But Ford would not give up. In 1934, Companhia Industrial do Brasil swapped part of the concession for 703,750 acres 100 miles farther north along the Tapajos, and Belterra was born. The promise of free housing and food, top-notch health care and a salary equivalent to 37 U.S. cents a day--double the going rate--drew seringuerios, or rubber workers.
In 1942, Belterra produced its biggest yield: 750 tons of rubber, far below Ford's 38,000-ton projection. Three years later, the automaker announced it would sell the concession--a US$20 million investment--back to Brazil for $250,000. "Our war experience has taught us that synthetic rubber is superior to natural rubber for certain of our products," the automaker said at the time.
In the decades that followed. successive schemes to revive Belterra failed. A glove factory opened but was quickly relocated to Santarem. A research station for plant experiments, including the grafting of oranges, was based at Belterra for a stretch. There was also a failed bid to open a condom factory and an unsuccessful effort to start an agricultural school amid the cluster of workshops and schools at the abandoned plantation.

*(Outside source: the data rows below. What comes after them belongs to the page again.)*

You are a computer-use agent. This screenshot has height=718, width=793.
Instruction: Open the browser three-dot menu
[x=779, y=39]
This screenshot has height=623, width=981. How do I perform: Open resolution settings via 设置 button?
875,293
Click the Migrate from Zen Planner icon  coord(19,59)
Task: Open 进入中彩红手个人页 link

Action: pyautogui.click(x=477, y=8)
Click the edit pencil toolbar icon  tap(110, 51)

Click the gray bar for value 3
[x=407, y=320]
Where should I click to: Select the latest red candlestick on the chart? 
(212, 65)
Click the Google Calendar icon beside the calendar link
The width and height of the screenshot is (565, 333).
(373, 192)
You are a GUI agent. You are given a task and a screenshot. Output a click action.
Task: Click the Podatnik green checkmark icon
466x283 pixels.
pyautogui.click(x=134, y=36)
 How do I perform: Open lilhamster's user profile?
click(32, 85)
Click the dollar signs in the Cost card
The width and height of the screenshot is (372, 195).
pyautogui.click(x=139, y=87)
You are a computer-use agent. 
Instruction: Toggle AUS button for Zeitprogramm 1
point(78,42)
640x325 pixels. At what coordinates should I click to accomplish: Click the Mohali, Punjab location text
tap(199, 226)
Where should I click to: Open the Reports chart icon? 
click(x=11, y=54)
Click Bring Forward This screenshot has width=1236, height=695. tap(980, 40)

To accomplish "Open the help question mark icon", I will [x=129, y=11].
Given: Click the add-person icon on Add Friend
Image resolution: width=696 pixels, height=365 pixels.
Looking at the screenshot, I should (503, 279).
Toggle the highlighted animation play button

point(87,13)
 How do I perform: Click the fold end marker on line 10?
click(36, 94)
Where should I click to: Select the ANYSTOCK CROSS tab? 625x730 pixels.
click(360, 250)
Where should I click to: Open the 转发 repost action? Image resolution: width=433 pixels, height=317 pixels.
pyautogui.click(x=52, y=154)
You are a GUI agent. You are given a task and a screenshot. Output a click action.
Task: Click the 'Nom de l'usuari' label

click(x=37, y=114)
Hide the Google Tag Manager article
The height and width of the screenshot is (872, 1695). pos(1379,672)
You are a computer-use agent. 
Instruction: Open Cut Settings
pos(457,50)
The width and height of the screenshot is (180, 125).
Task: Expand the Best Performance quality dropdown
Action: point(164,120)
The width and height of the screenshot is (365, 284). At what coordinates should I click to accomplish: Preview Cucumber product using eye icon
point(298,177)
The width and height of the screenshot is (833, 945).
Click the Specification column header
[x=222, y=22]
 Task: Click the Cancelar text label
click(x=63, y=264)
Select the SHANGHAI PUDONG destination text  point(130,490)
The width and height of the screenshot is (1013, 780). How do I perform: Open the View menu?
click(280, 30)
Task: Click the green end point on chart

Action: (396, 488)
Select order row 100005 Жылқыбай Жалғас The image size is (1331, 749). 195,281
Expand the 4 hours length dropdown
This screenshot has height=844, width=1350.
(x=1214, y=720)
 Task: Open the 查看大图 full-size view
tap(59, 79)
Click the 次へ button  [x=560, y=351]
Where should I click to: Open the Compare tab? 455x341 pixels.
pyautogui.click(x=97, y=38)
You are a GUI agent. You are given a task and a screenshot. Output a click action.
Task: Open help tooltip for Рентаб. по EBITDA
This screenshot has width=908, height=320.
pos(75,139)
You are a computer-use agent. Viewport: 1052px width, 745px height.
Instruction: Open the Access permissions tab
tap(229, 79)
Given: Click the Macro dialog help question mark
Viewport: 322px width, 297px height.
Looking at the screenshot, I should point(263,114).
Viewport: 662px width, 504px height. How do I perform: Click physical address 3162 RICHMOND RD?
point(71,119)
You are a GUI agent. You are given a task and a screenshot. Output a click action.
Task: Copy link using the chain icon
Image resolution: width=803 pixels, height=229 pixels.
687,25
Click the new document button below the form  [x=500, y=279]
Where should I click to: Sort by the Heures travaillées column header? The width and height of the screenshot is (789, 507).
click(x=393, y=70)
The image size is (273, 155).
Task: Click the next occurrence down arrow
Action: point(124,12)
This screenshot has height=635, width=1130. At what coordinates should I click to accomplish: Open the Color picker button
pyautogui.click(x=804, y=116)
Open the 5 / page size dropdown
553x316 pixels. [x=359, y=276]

Today, the town has installed electricity full-time after years of on-again, off-again power systems. Farm machinery, a novelty, has been brought in to help local subsistence farmers with plowing and harvesting. "The jungle has been cut and residents have returned to agriculture, meaning beans, rice, corn, manioc and citrus fruit," says Steven Alexander, owner of Amazon Turismo, a nature-oriented travel agency that runs occasional historical tours to Belterra. "In the last couple of years, the planting of soy beans has become the fad."